DATASET EXCERPTS
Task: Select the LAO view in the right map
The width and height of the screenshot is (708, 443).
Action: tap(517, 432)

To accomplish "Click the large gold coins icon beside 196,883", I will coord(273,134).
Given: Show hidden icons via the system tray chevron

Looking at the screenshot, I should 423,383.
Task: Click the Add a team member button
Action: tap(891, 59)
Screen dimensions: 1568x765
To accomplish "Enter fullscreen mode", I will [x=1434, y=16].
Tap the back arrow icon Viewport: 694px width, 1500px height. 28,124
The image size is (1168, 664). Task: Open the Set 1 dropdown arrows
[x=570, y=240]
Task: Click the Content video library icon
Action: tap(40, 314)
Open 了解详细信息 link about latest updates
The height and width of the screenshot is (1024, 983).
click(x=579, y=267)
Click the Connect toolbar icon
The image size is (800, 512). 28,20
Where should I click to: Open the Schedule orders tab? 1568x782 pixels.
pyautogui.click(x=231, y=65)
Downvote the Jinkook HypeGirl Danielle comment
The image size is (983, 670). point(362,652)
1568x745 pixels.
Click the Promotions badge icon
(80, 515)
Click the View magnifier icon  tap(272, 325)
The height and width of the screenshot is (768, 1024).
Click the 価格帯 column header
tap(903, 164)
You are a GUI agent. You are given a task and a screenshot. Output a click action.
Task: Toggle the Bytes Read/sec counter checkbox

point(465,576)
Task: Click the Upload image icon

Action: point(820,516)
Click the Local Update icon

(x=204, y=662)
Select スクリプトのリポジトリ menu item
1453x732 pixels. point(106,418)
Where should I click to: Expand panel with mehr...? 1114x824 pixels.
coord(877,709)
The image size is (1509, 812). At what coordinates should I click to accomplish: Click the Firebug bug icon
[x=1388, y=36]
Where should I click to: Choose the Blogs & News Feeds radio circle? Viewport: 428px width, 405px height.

HOW TO COMPLETE THIS TASK
Reproduce every record that appears above, keeping the wording exact.

RESPONSE FOR THIS EXERCISE
Task: Select the LAO view in the right map
The width and height of the screenshot is (708, 443).
Action: tap(517, 432)

To accomplish "Click the large gold coins icon beside 196,883", I will coord(273,134).
Given: Show hidden icons via the system tray chevron

Looking at the screenshot, I should 423,383.
Task: Click the Add a team member button
Action: tap(891, 59)
Screen dimensions: 1568x765
To accomplish "Enter fullscreen mode", I will [x=1434, y=16].
Tap the back arrow icon Viewport: 694px width, 1500px height. 28,124
The image size is (1168, 664). Task: Open the Set 1 dropdown arrows
[x=570, y=240]
Task: Click the Content video library icon
Action: tap(40, 314)
Open 了解详细信息 link about latest updates
The height and width of the screenshot is (1024, 983).
click(x=579, y=267)
Click the Connect toolbar icon
The image size is (800, 512). 28,20
Where should I click to: Open the Schedule orders tab? 1568x782 pixels.
pyautogui.click(x=231, y=65)
Downvote the Jinkook HypeGirl Danielle comment
The image size is (983, 670). point(362,652)
1568x745 pixels.
Click the Promotions badge icon
(80, 515)
Click the View magnifier icon  tap(272, 325)
The height and width of the screenshot is (768, 1024).
Click the 価格帯 column header
tap(903, 164)
You are a GUI agent. You are given a task and a screenshot. Output a click action.
Task: Toggle the Bytes Read/sec counter checkbox

point(465,576)
Task: Click the Upload image icon

Action: point(820,516)
Click the Local Update icon

(x=204, y=662)
Select スクリプトのリポジトリ menu item
1453x732 pixels. point(106,418)
Where should I click to: Expand panel with mehr...? 1114x824 pixels.
coord(877,709)
The image size is (1509, 812). At what coordinates should I click to accomplish: Click the Firebug bug icon
[x=1388, y=36]
Where should I click to: Choose the Blogs & News Feeds radio circle? Viewport: 428px width, 405px height.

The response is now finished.